There was money and power at stake here. The north was already hurting, and now, with the South not around to pay the freight, what were they to do? Get real jobs? Not them. They started a War, to force the South back into servitude.

Oh, yeah. About this point, Lincoln said, "Since we're screwing them anyway, let's get rid of most of their property by declaring it free. That oughta sow dissention down there, don't you think?" and issued the emancipation proclamation. Yeah, AFTER the shooting had started, and long after anything that really had to do with slavery was really in dispute.

If the south had won the War of Northern Aggression, then my version above would be more of the version you'd read in the history books.

Oh, and by the way, slavery would still be outlawed and blacks would still be free and equal in society, but I can only prove that by the fact that every other State that has abolished slavery has done so in a peaceful manner.

8 Comments:

Blogger Jaime aka Confederate_Coqui said...

OK, Wino your last post caused me to register.

Great summary.

Wednesday, October 18, 2006 at 9:59:00 AM CDT  
Blogger Jaime aka Confederate_Coqui said...

On a minor point.

The Federalists were really Hamiltonians and for a more consolidated center.
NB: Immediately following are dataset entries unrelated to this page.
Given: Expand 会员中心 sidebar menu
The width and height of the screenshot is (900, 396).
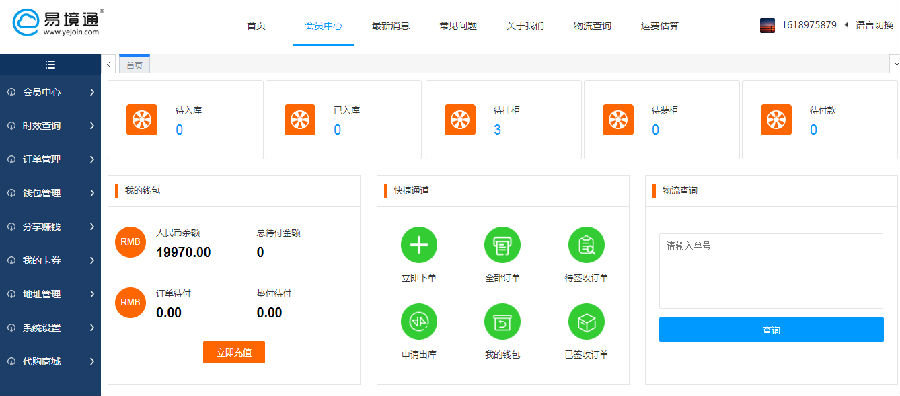Looking at the screenshot, I should pos(51,92).
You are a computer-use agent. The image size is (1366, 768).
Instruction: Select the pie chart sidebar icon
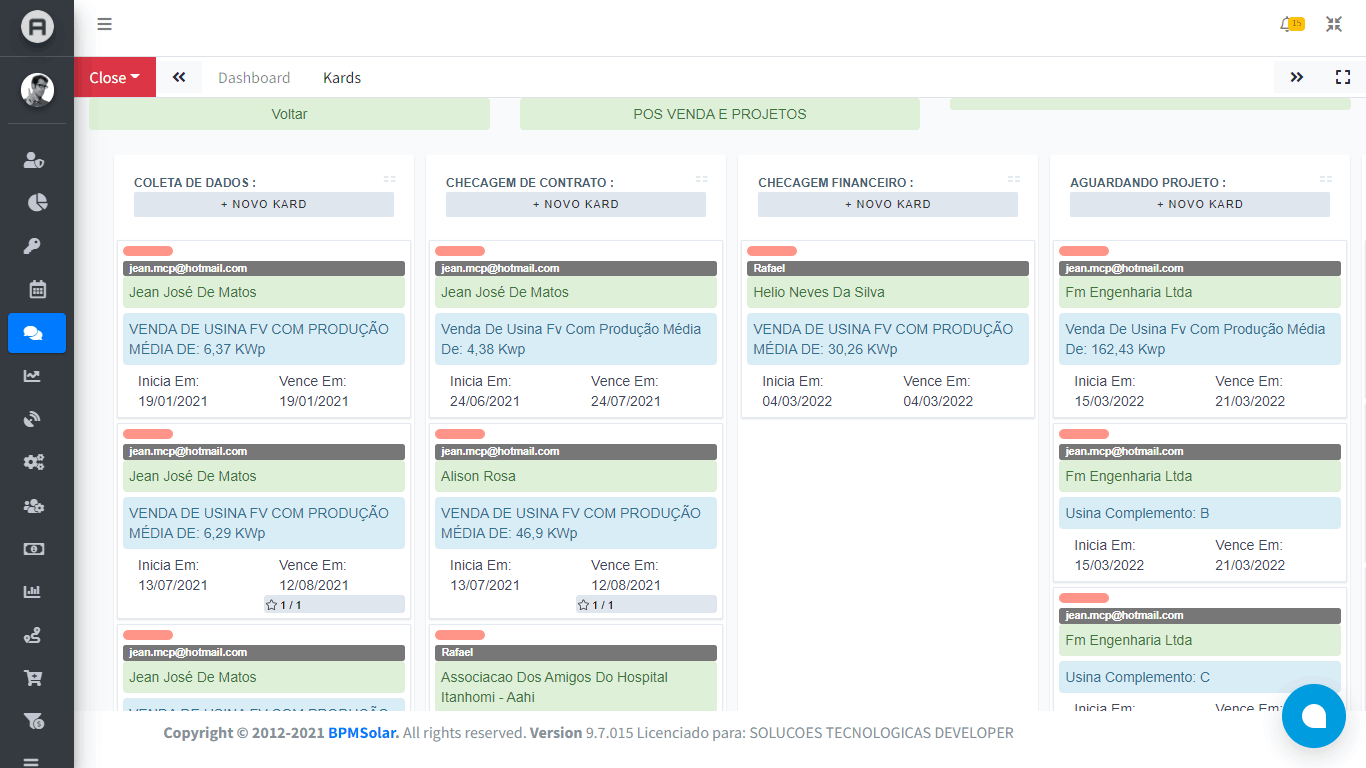click(x=37, y=203)
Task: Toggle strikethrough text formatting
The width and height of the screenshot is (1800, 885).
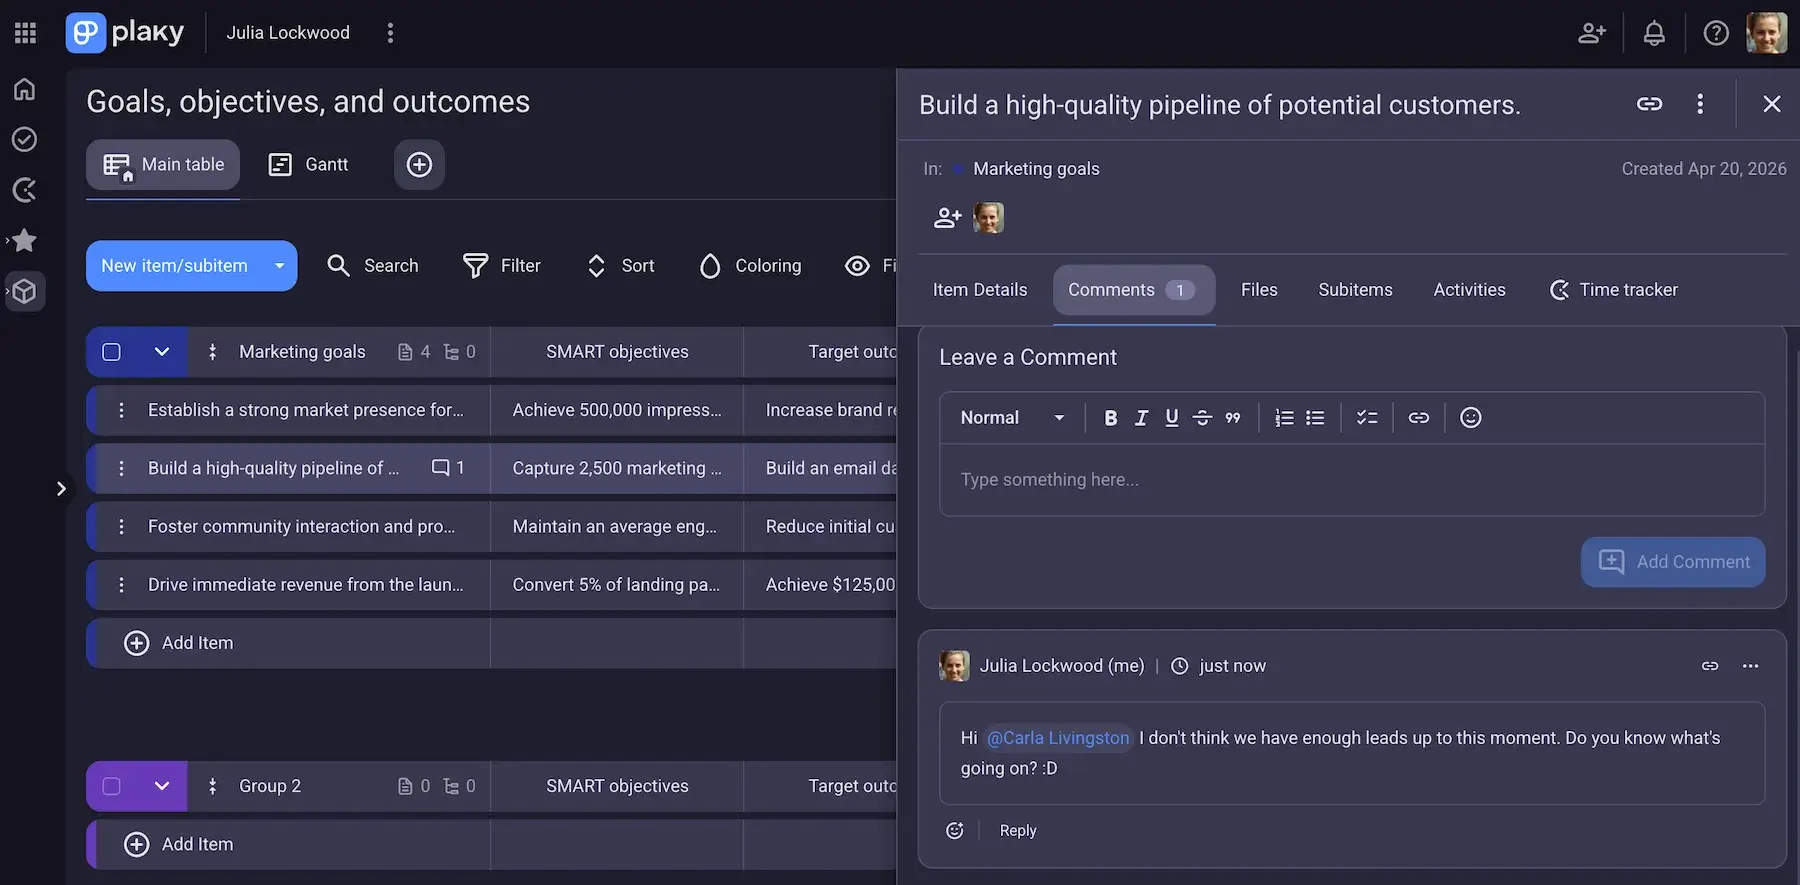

The Anti-Federalists were the real Federalists but since Federalist was already taken they chose for the antonym.

Wednesday, October 18, 2006 at 10:02:00 AM CDT  
Blogger Jaime aka Confederate_Coqui said...

On the firing on Ft. Sumnter. Instead of writing my own summary I'll just post a link to the story of The Star Of The West:

http://www.geocities.com/confederate_cause/thecause-war2.htm

And here is the full text of the letter referenced in the above cited article:

http://history-sites.com/mb/cw/cwnavy/index.cgi?noframes;read=1599

Washington

May 1, 1861

Capt. G.V. Fox
My Dear Sir- I sincerely regret that the failure of the late attempt to provision Fort Sumter should be the source of any annoyance to you. The practicability of your plan was not, in fact, brought to a test. By reason of a gale, well known in advance to be possible, and not improbable, the tugs, an essential part of the plan, never reached the ground; while, by an accident, for which you were in no way responsible, and possibly I, to some extent, was, you were deprived of a war-vessel, with her men, which you deemed of great importance to the enterprise.

I most cheerfully and truthfully declare that the failure of the undertaking has not lowered you a particle, while the qualities you developed in the effort have greatly heightened you in my estimation. For a daring and dangerous enterprise of a similar character, you would, today, be the man of all my aquaintances whom I would select. You and I both anticipated that the cause of the country would be advanced by making the attempt to provision Fort Sumter, even if it should fail; and it is no small consolation now to feel that our anticipation is justified by the result.

Very truly your friend, A. Lincoln

Wednesday, October 18, 2006 at 10:41:00 AM CDT  
Blogger Don said...

I was hoping for more discussion of this.

So many responses on LST shows that they don't read the links before they argue them. Several readers tried to dispute points that I explained here.

Thursday, October 19, 2006 at 12:40:00 AM CDT  
Blogger Jaime aka Confederate_Coqui said...

Too many do not want to spend the energy to be educated. My gosh, they might have to change the way they think!

Can't have that.

Thursday, October 19, 2006 at 9:14:00 AM CDT  
Blogger gtotracker said...

This comment has been removed by a blog administrator.

Thursday, October 19, 2006 at 11:39:00 AM CDT  
Blogger Jaime aka Confederate_Coqui said...

I wear belt with a CS buckle on a weekly basis. We home school (4 children) so our kids know history from our, and proper, perspective. ;)

We are scheduled to go to the reenactment at the Liendo Plantation on Nov. 17.

Thursday, October 19, 2006 at 3:17:00 PM CDT  
Blogger gtotracker said...

This comment has been removed by a blog administrator.